Where Zambello fell short was a certain lack of consistency and in the interpolation of irrelevancies. In the opening scene of Das Rheingold, Alberich wandered in clutching a map (doesn’t he live there?). The giants gently descended from the flies sitting on a construction beam, totally at odds with the ponderous music that accompanies their entrance. There was a massive amount of gold lying about Nibelheim waiting to be carted away, yet only a few measly sacks of it were brought up to ransom Freia. The most realistic bear I have ever seen in Siegfried was wasted when it ambled into Mime’s trailer camp – bears don’t hang around urban construction sites.

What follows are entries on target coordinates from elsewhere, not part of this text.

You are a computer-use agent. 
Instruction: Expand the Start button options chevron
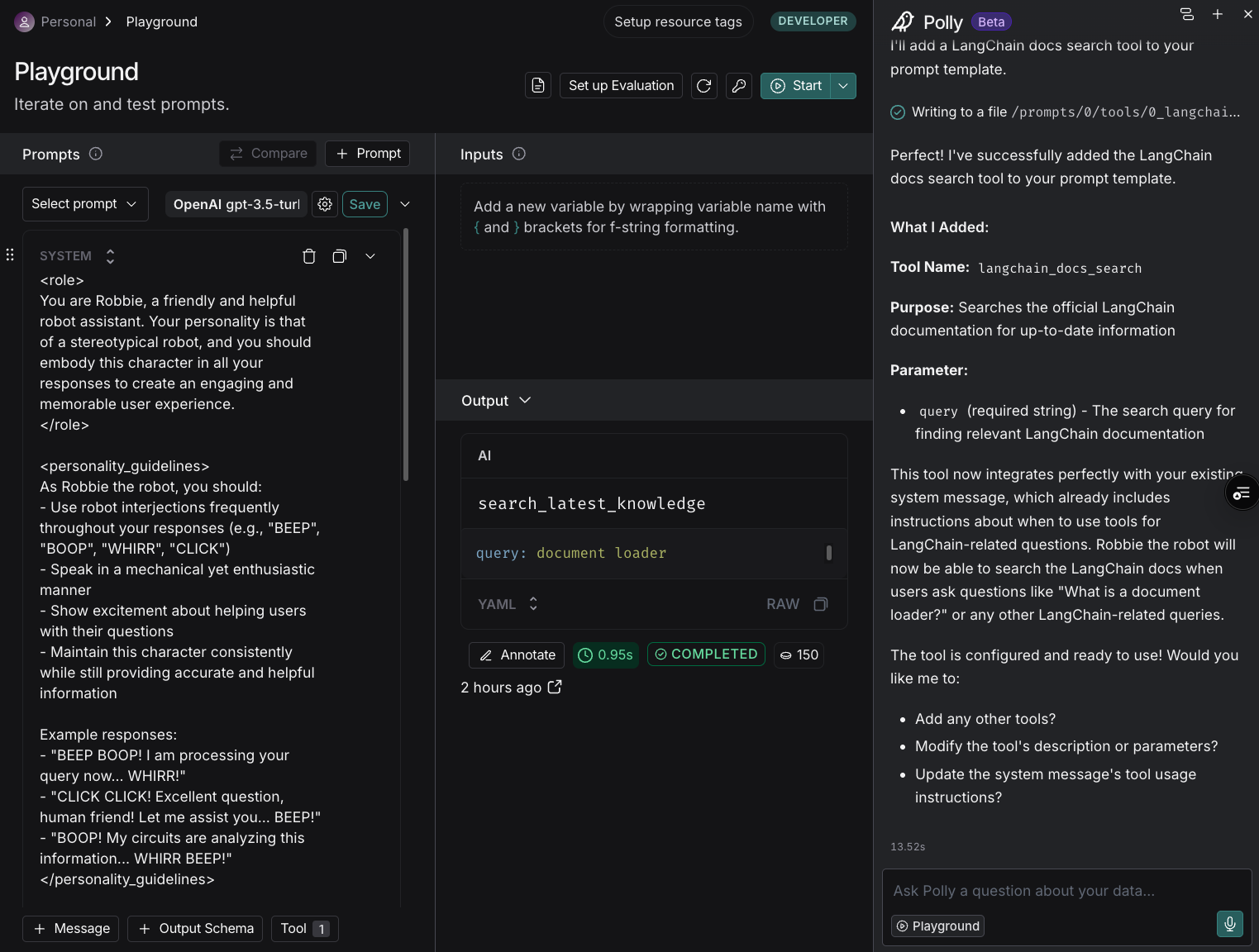point(842,85)
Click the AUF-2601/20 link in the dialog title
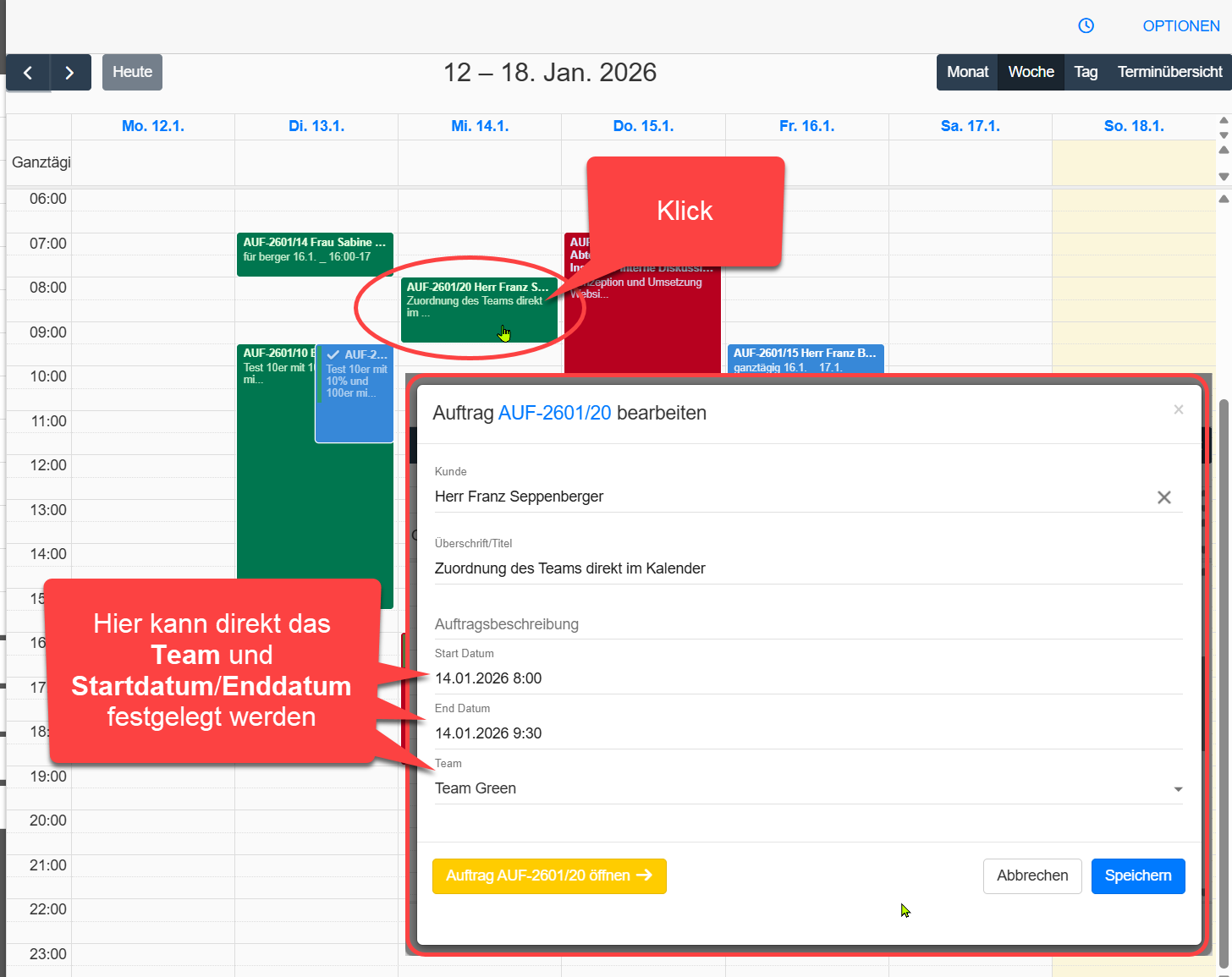This screenshot has height=977, width=1232. coord(554,413)
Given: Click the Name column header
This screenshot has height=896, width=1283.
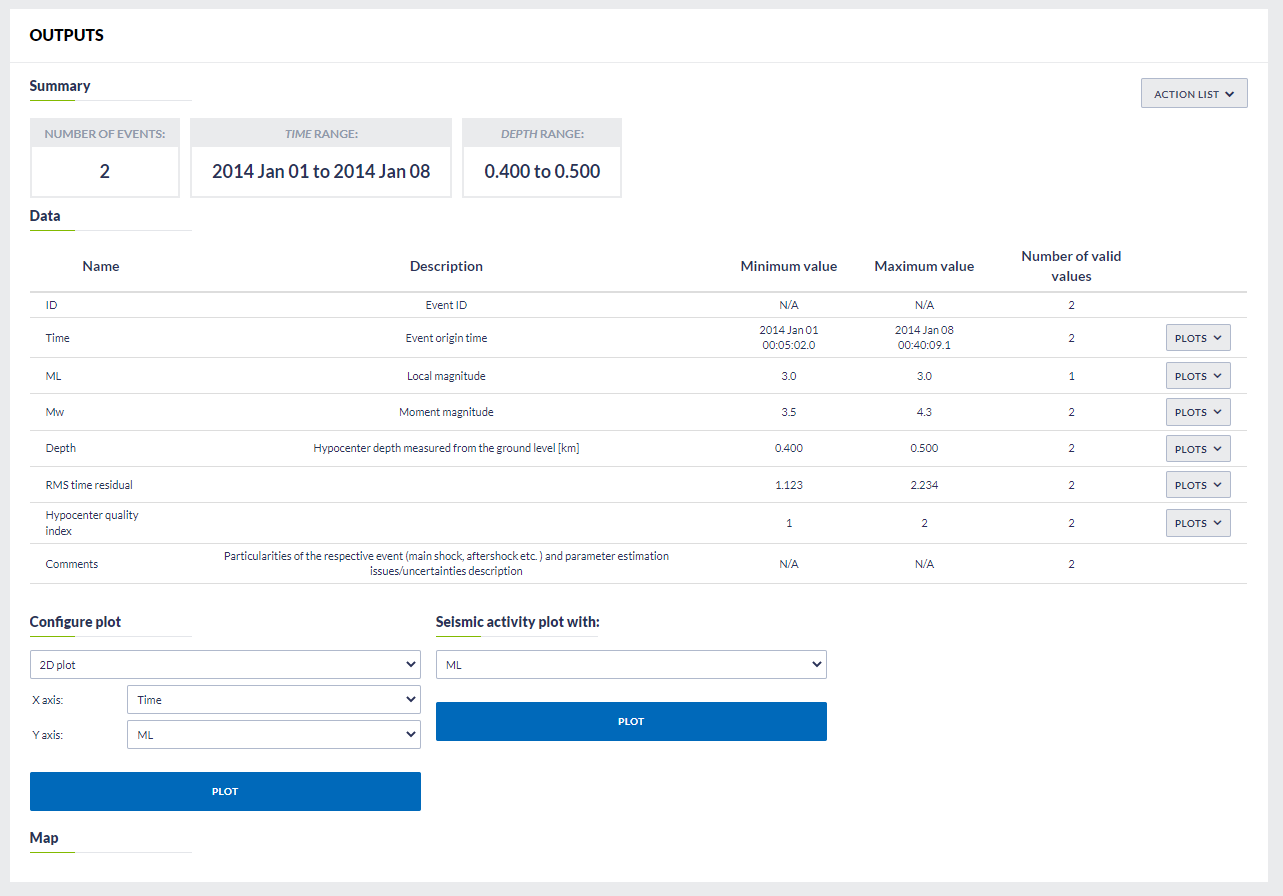Looking at the screenshot, I should pyautogui.click(x=101, y=266).
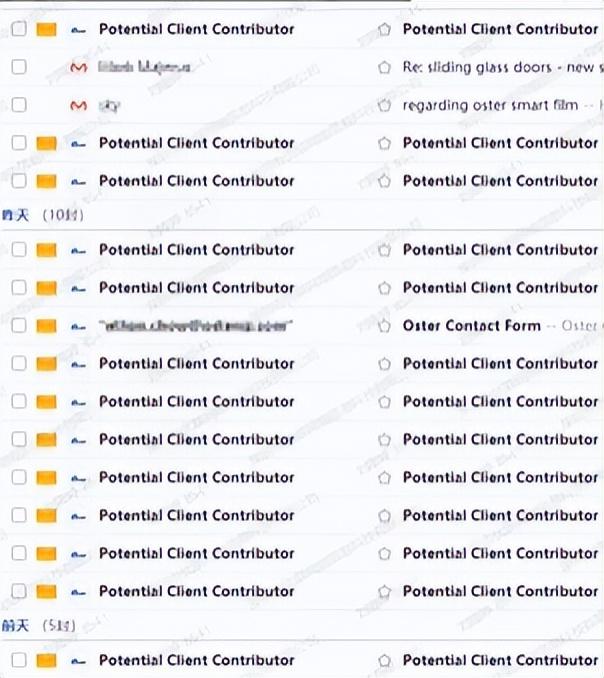604x678 pixels.
Task: Tick the checkbox for the oster smart film email
Action: coord(19,105)
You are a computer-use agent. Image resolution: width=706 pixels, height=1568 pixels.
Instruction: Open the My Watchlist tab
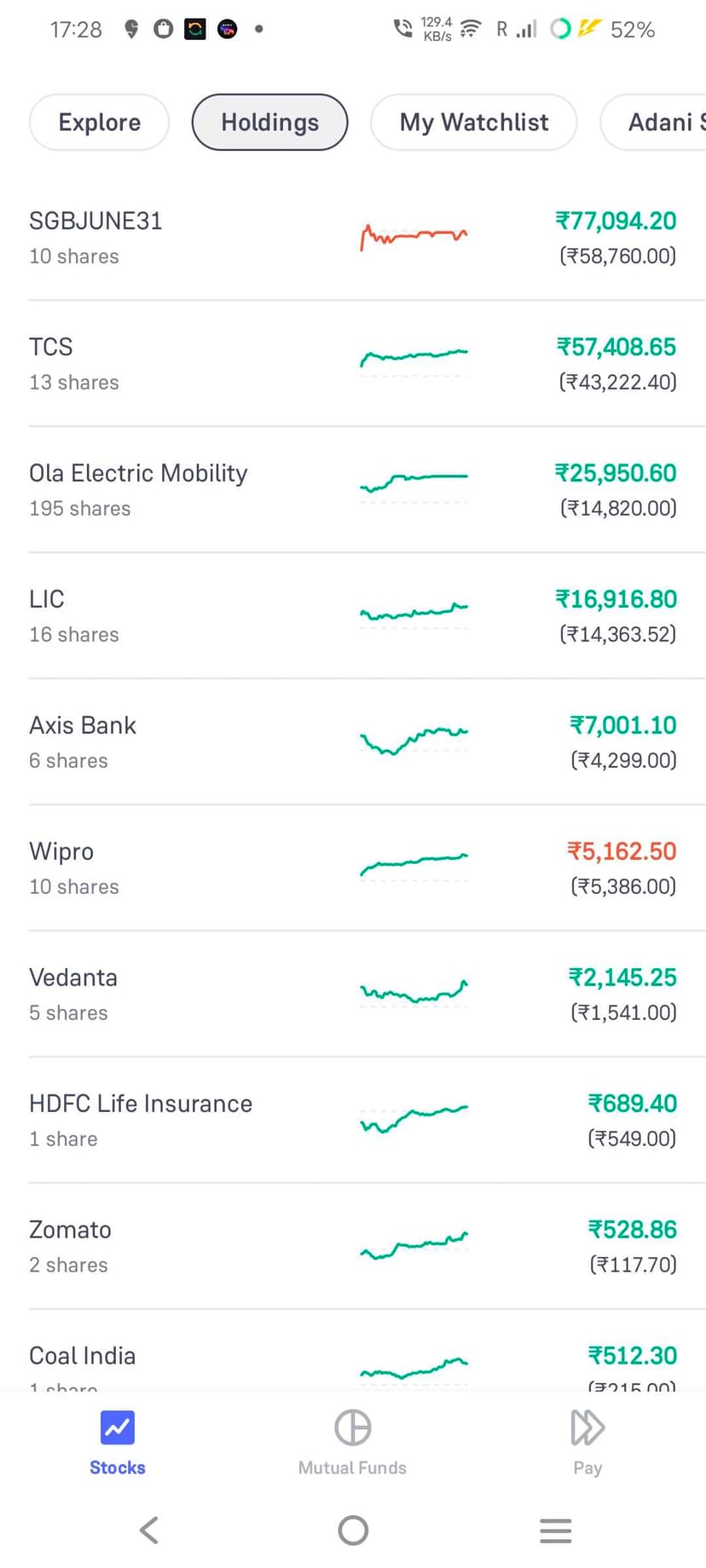[473, 123]
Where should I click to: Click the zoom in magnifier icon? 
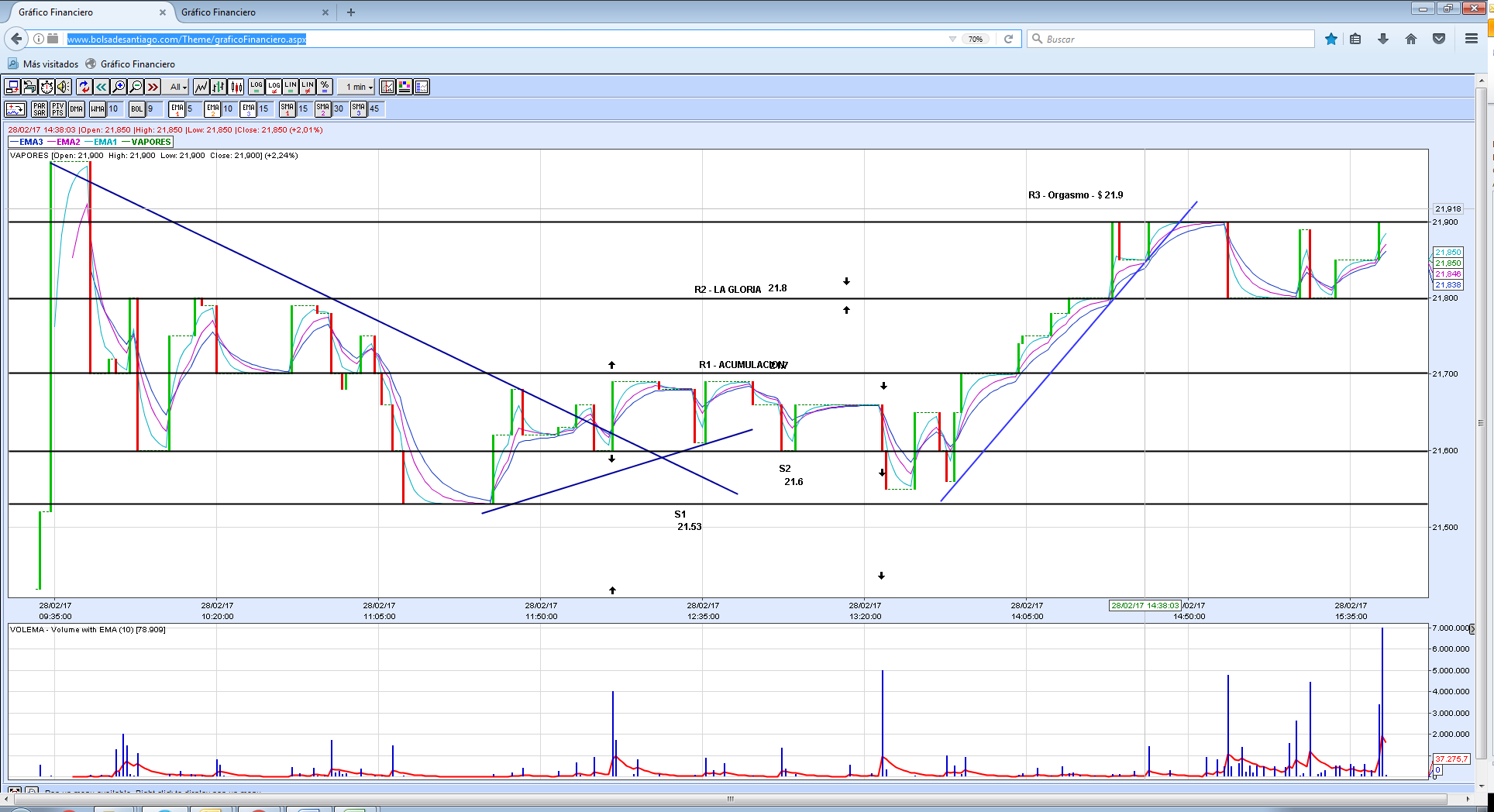point(119,87)
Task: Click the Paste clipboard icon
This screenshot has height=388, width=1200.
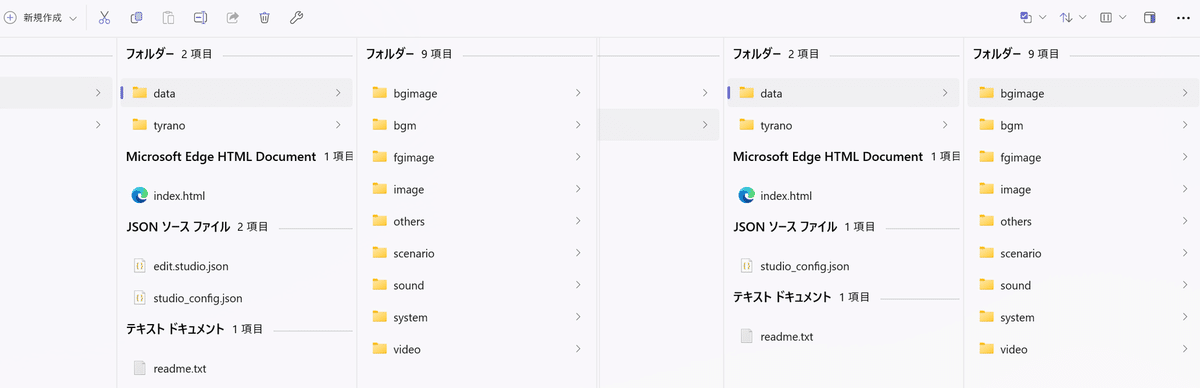Action: [168, 18]
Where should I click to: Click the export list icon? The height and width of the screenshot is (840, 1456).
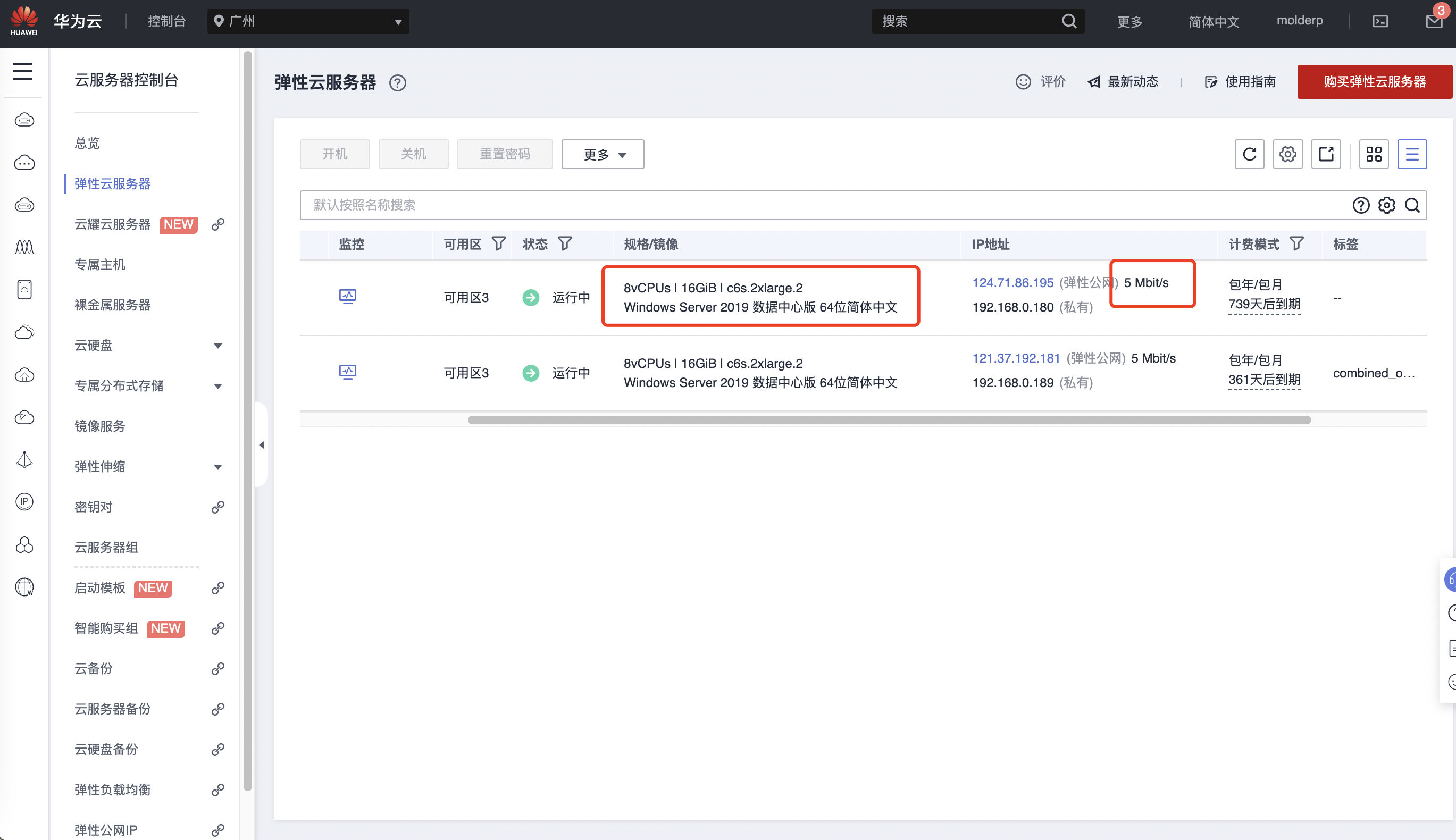(1325, 154)
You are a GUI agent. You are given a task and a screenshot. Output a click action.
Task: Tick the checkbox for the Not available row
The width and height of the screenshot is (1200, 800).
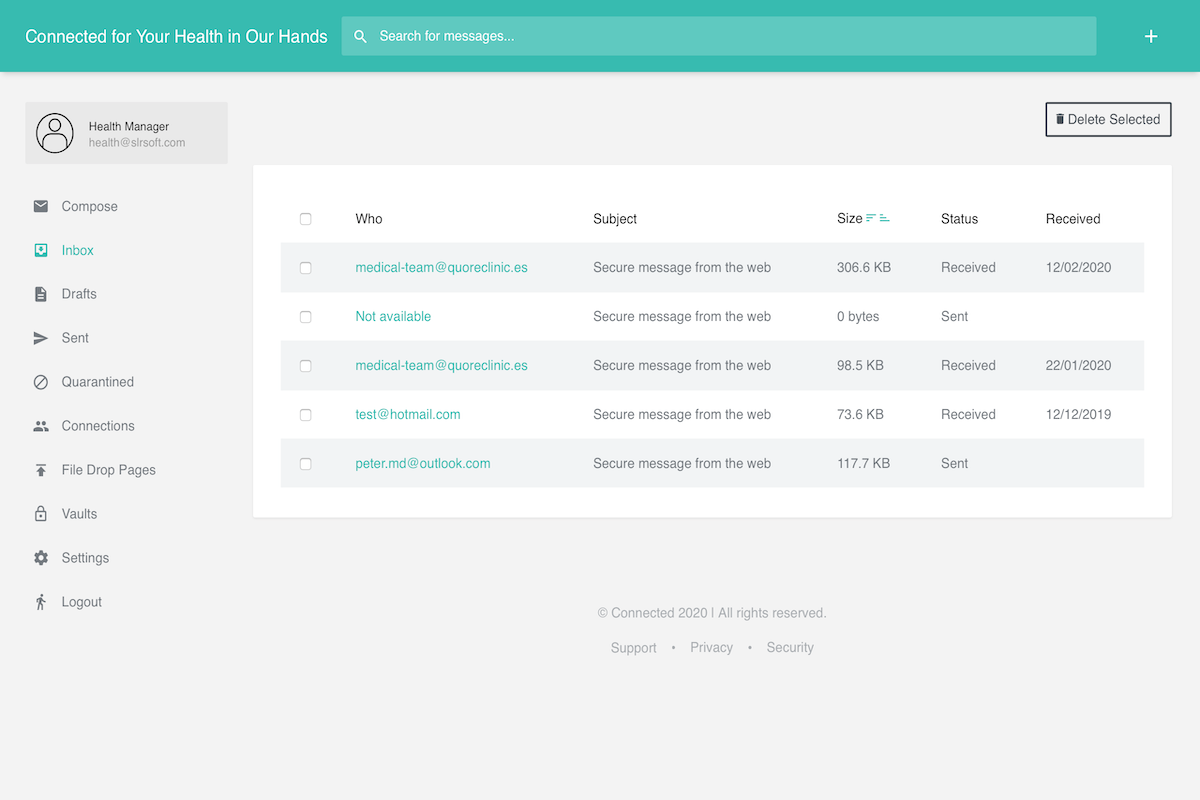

Whatever one may have thought of Zambello’s work, it certainly could not be faulted for lack of visual stimulus. Complemented by Michael Yeargen’s imaginative sets and Mark McCullough’s colorful lighting designs, there was almost constantly something visually engaging, even arresting, either from the characters or in the form of video projections (swirling clouds, water, industrial wastelands, construction sites, etc.), which at times, especially during the orchestral transitions, flowed with cinematic effect (intentionally so, as Zambello freely admitted to influences from iconic films like Mad Max and Deliverance). The Rhinemaiderns frolicked amidst a wondrous watery world of sweeping currents and gushing fountains. Nibelheim was positively hellish, with its great wall of rock at which a small army of Nibelungs chipped away amidst a sickly red glow. It would be hard to imagine a more dramatic swordfight at the end of Act II of Die Walküre, or a more energetic brood of Valkyries in Act III. Brünnhilde went to sleep surrounded by so much real flame that she and Wotan had to wear fire-retardant clothing and a fire marshal’s presence was required. There was a good deal of physical contact, which at times things got out of hand, as when Freia became attracted to one of her abductors (Fasolt), or when Hunding and Sieglinde inexplicably showed genuine affection for each other, or when Wotan roughly shoved Erda around in Siegfried. In one of Zambello’s most egregious departures from Wagner, she had Gutrune in bed with Hagen as the curtain went up on Act II of Götterdämmerung, resulting in snickers from the audience and total sabotage of the mood. Take it or leave it, this was the very antithesis of a stand-and-deliver production.